With respect to the ENSO model I have been thinking about ways of evaluating the statistical significance of the fit to the data. If we train on one 70 year interval and then test on the following 70 year interval, we get the interesting effect of finding a higher correlation coefficient on the test interval. The training interval is just below 0.85 while the test is above 0.86.
Add an extra couple of terms to improve the fit and the test is still higher — 0.87 on training and 0.88 on the test.
The model fit is relatively aggressive in the number of degrees of freedom (DOF) it contains, since there appear to be multiple forcings involved, each with a unique period. This exacts a statistical price as the number of DOF allows one to also fit the ENSO proxy data to arbitrary models. For example, a red noise random walk synthetic data set can also give an often impressive correlation coefficient by using the same set of parameters, but with varying amplitude and phase. One can see this with the recent post on evaluated ENSO proxy data, as the model can fit red noise reasonably well.
That appears troubling in terms of discriminating between a real and a coincidental fit, but if we look closely at the result of out-of-band tests on trained fits to red noise models, they rapidly become uncorrelated. Below are the statistics for the “in” training run and the “out” test or validation. Even though a correlation coefficient above 0.7 is achieved during training, that holds little significance within the test interval, as all phase coherence disappears when the random walk is invoked. Note below that the out statistics are centered over a coefficient of 0.0, which is essentially the extreme of uncorrelated behavior. But for model operating on the real data, one can see that both the training and test correlation coefficient values are very high (arrows on the right), which means that the ENSO behavior is not stochastic and that whatever periodic behavior is defined in the first 70 years is also observed in the next 70 years.

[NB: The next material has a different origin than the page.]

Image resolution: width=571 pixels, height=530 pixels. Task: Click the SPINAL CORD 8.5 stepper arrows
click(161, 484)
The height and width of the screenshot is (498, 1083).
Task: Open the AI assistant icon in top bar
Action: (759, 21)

For this model operating on the real data, at least some of the DiffEq fit is attributed to a forced alignment with a biennial term. This gives probably a 10% improvement of the CC (both for red noise and for the real data) over it not being applied. The expected improvement is due to a common mode multiplicative factor to both the LHS and RHS of the DiffEq. Yet, the biennial factor is essential to providing a mechanism for phase inversions, such as what occurs between 1980 and 1996. And the alignment also objectively improves the fit as even slight variations away from 2 years will appreciably reduce the correlation.